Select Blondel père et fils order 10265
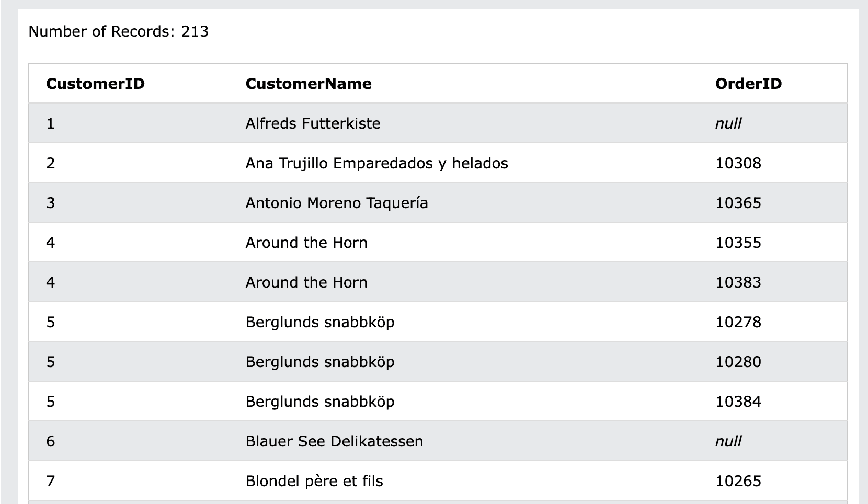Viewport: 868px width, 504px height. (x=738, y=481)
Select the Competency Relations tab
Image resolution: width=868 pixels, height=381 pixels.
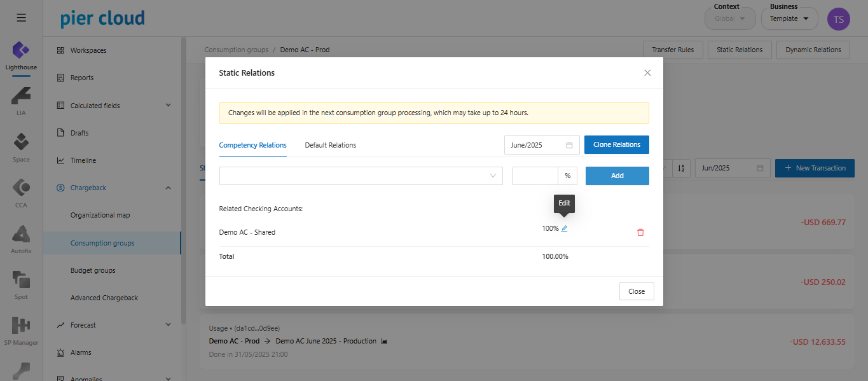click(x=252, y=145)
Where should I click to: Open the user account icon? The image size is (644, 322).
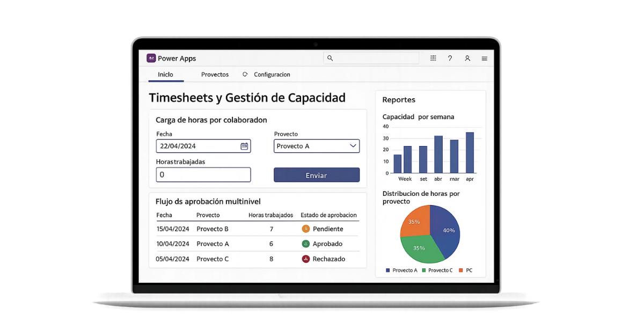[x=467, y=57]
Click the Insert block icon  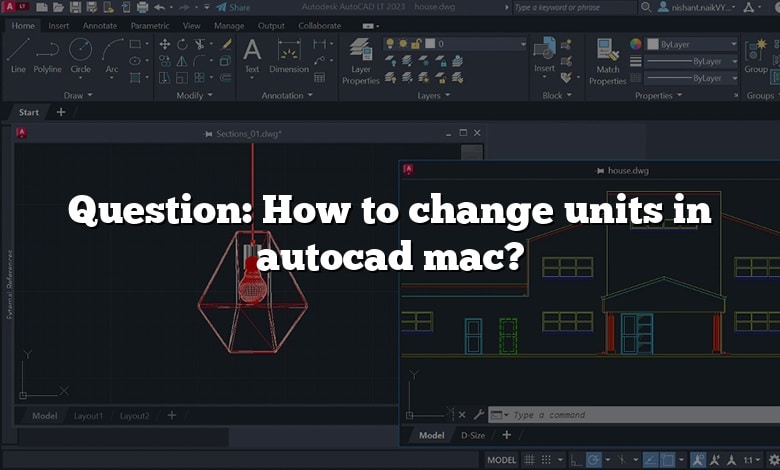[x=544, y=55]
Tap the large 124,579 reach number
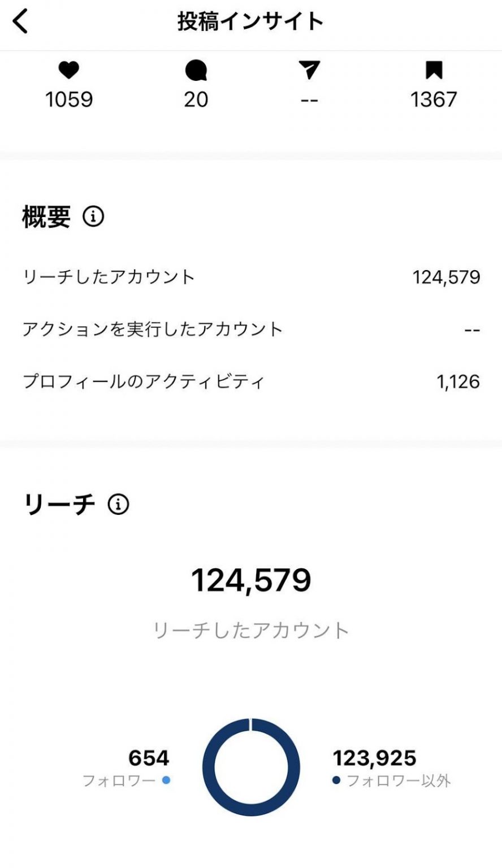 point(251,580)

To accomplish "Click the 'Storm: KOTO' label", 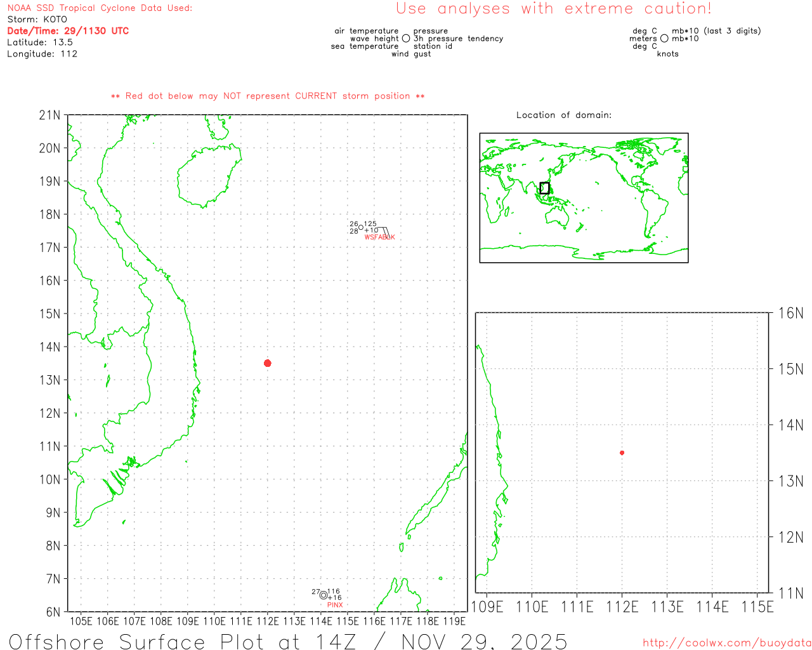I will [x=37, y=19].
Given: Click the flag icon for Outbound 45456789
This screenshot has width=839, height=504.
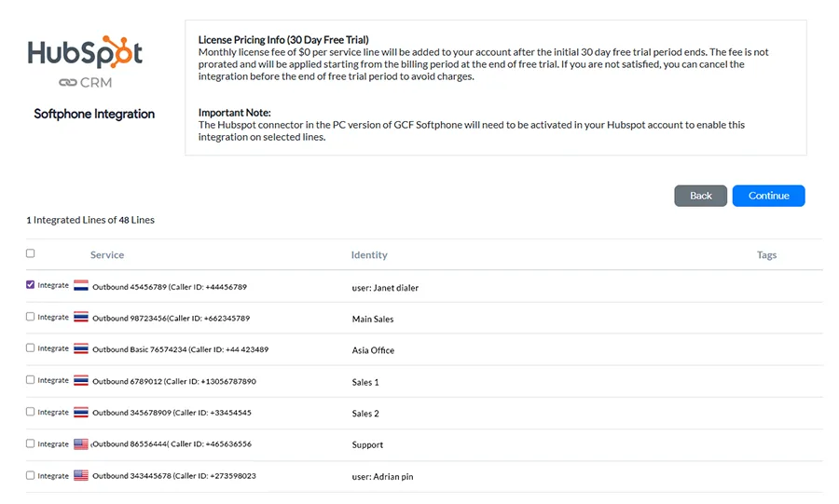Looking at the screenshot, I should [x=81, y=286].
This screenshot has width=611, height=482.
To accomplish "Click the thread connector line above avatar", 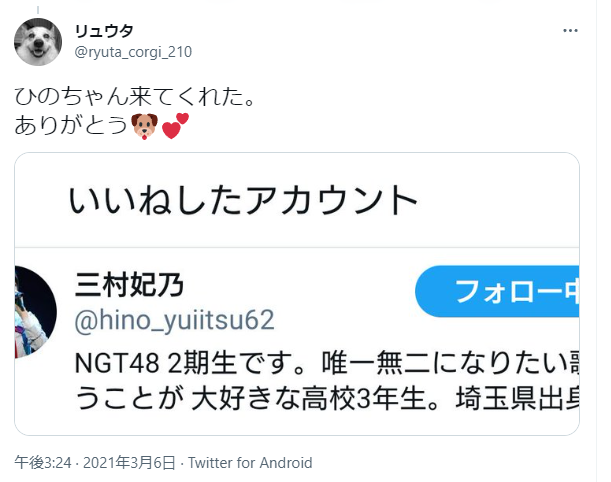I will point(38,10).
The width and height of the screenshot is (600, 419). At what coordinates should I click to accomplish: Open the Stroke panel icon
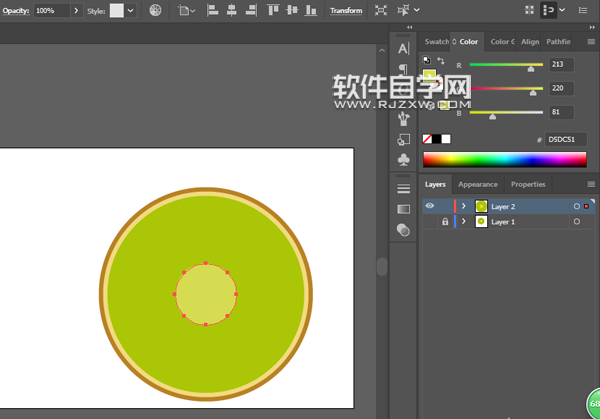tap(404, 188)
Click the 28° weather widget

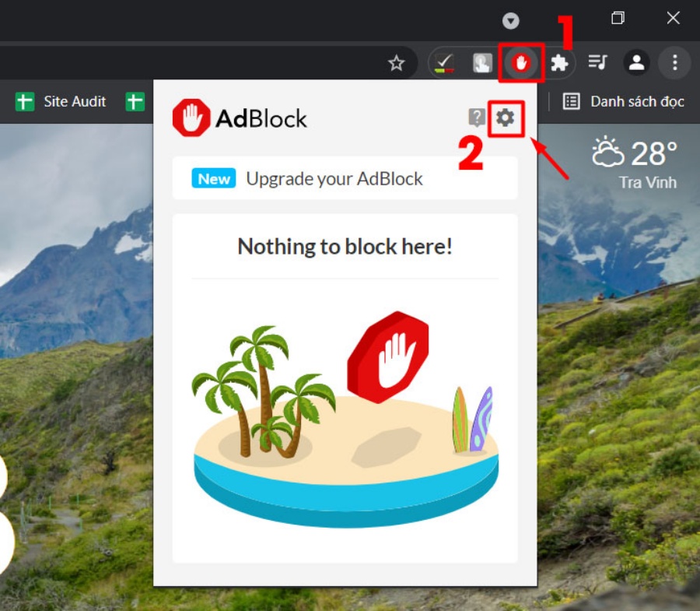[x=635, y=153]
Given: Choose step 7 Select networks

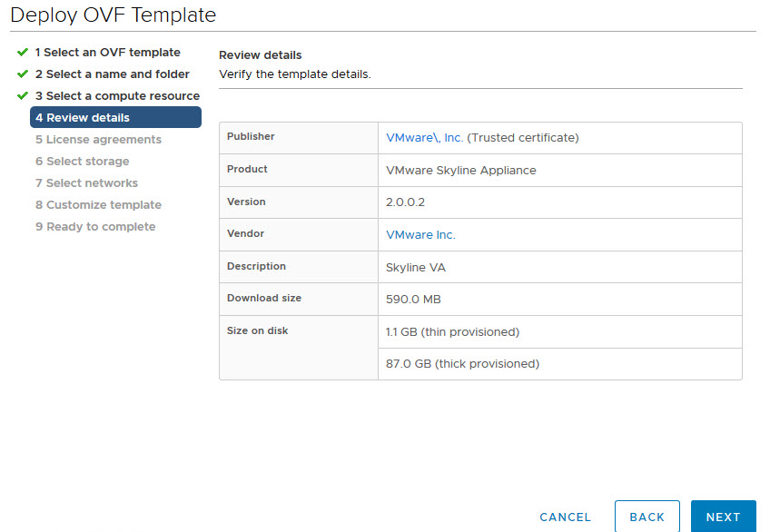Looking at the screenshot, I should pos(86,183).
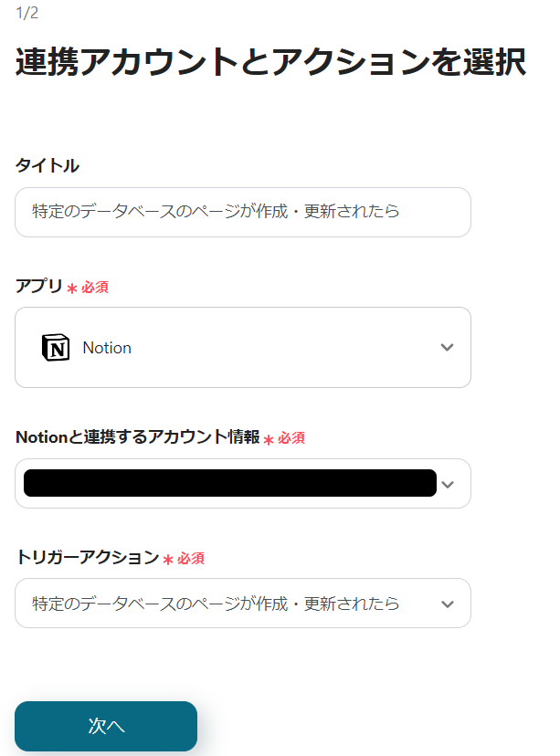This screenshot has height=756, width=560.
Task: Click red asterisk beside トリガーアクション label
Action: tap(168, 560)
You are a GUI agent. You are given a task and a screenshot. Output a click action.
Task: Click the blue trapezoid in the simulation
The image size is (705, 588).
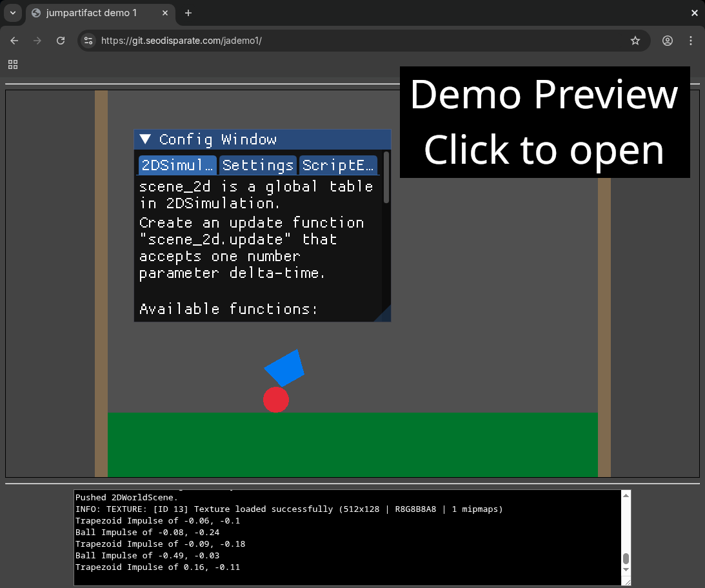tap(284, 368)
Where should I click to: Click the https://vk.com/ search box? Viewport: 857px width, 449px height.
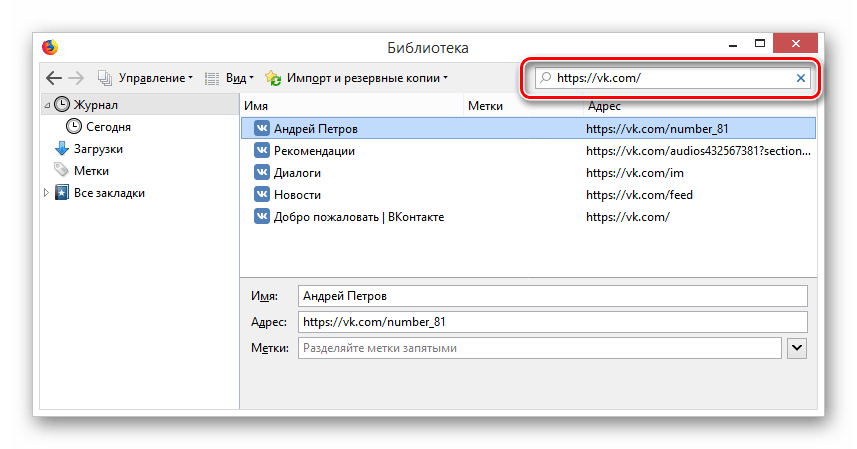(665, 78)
○ ○ ○ ○ ○
__PROBLEM DETAILS__: Do not copy pictures. Restate exactly the lines from the one containing "Where should I click to: Click" through the last line of the records.

__EXERCISE SOLUTION__:
Where should I click to: Click the https://vk.com/ search box? Viewport: 857px width, 449px height.
(665, 78)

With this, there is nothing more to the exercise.